2.2. Material Characterization

The cross-sections of the diamond particles and the bending fracture morphology of the composite were observed using an FEI Nova nanoSEM450 field-emission scanning electron microscope (SEM) (Hillsboro, OR, USA). The element distribution was determined using an X-Max50 X-ray energy-dispersive spectroscopy (EDS) analyzer (Oxford, Oxfordshire, UK) configured with the scanning electron microscope. The phase compositions of the composites synthesized at different temperatures (850 °C, 950 °C, 1050 °C) were analyzed by X-ray diffraction (XRD). The nitrogen content in the diamond particles was measured using a Leco TC600 nitrogen oxide analyzer (San Jose, CA, USA). The thermal diffusivity $\mathsf{\alpha }$ of the composite was measured by the flash method using a NETZSCH LFA457 laser flash apparatus (LFA) (Seer, Germany). The dilation curve of the diamond/copper composite was tested using a NETZSCH DIL 402SU dilatometer (Seer, Germany). A CMT4300 universal electronic testing machine (Shanghai, China) was used to perform a three-point bending test to test the bending performance of the composite.

3. Results and Discussion

3.1. Properties of Composites Prepared with Different Chromium Layer Thicknesses

Cr–diamond/copper composites with Cr layer thicknesses of 150 nm and 200 nm were prepared by vacuum hot-press sintering at 850 °C and 20 MPa, respectively. The diamond particles used had a particle size of 45 μm and a volume fraction of 60 vol.%. The thermal conductivity of the composites is shown in

Table 1. Thermal-performance-related parameters of Cr–diamond/copper composites.

No.	Chromium Layer Thickness/(nm)	Density /(g∙cm3)	Compactness /(%)	Thermal Diffusivity /(mm2∙s−1)	Specific Heat Capacity/(J∙g−1∙K−1)	TC /(W∙m−1∙K−1)
1	0	5.18	90.99	20.76	0.44	47.29
2	150	5.51	95.57	78.66	0.40	173.28
3	200	5.56	96.04	72.79	0.40	161.77

. Compared to the thermal conductivity of the diamond/copper composite without Cr plating, the thermal conductivity of the composite with a pre-plated Cr layer thickness of 150 nm increased by 266%, and the thermal conductivity of the composite with a pre-plated Cr layer thickness of 200 nm increased by 242%, indicating that the introduction of the Cr layer effectively improved the thermal conductivity of the composite, aligning with Ukhina’s research findings [27]. Additionally, the material with a sintering temperature of 850 °C and a Cr layer thickness of 150 nm exhibited slightly higher thermal conductivity than the composite with a Cr layer thickness of 200 nm.

3.2. Interface Structure of Cr–Diamond/Copper Composite Material

Figure 1 shows the surface morphology of the diamond/copper composite materials, in which the diamond particles maintain their original tetradecahedral shape.
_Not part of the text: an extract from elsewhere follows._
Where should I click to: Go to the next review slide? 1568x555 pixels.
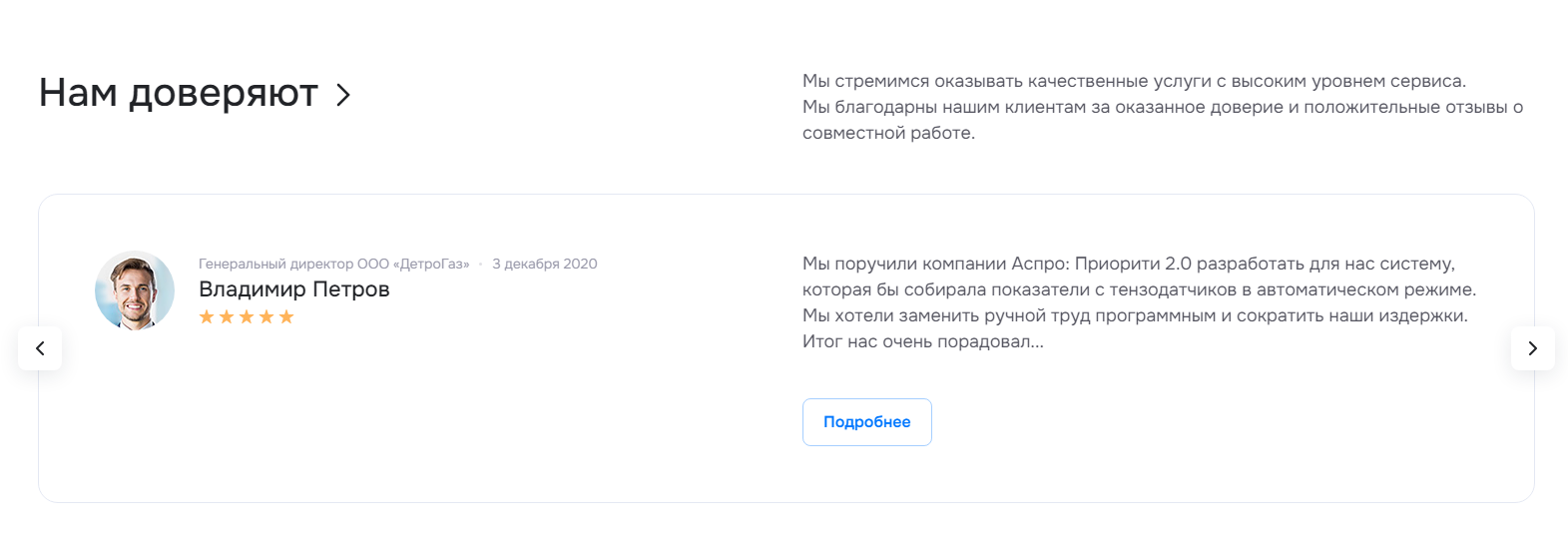[x=1532, y=348]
As can be seen in Figure 1a, the reinforced diamond particle is mechanically embedded in the matrix, and the diamond surface is very smooth. However, in Figure 1b, the diamond particle surface in the chromium-plated diamond/copper composite is uniformly covered by a carbide layer formed by the reaction between the Cr layer and the diamond surface. The reaction products accumulated on the diamond particle surface, forming a patterned structure, as shown in Figure 2b.
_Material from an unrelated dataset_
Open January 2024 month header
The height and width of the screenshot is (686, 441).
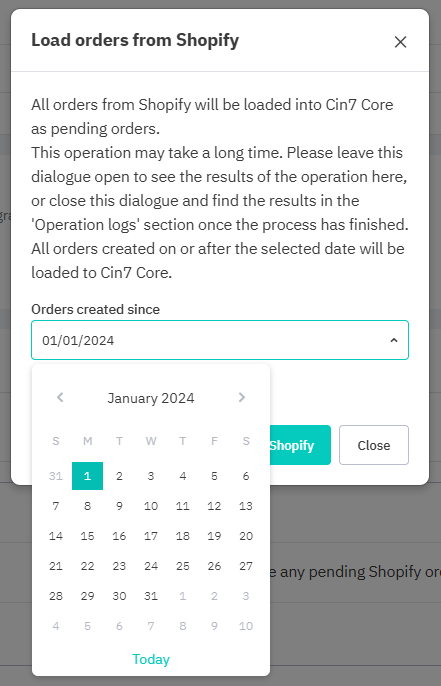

To investigate the interface of the composite material, the cross-section of the fractured diamond particles on the fracture surface of the composite material was observed. As can be seen in Figure 3a, the copper matrix and the reinforced diamond particles are tightly connected, with an interfacial transition layer, no gap, and a flat interface. This indicates a strong metallurgical bond between the diamond particles and the copper matrix, which is crucial for enhancing the thermal conductivity and mechanical strength of the composite. In Figure 3b, irregular particulate reaction products can clearly be observed growing from the diamond particle side in the matrix direction, and the thickest part of the reactant in the interfacial layer does not exceed 1 μm. These reaction products are likely chromium carbides, formed due to the interaction between the chromium coating on the diamond particles and the copper matrix [28]. The presence of these reaction products further reinforces the interface by creating a mechanical interlock, which contributes to the overall stability and performance of the composite material.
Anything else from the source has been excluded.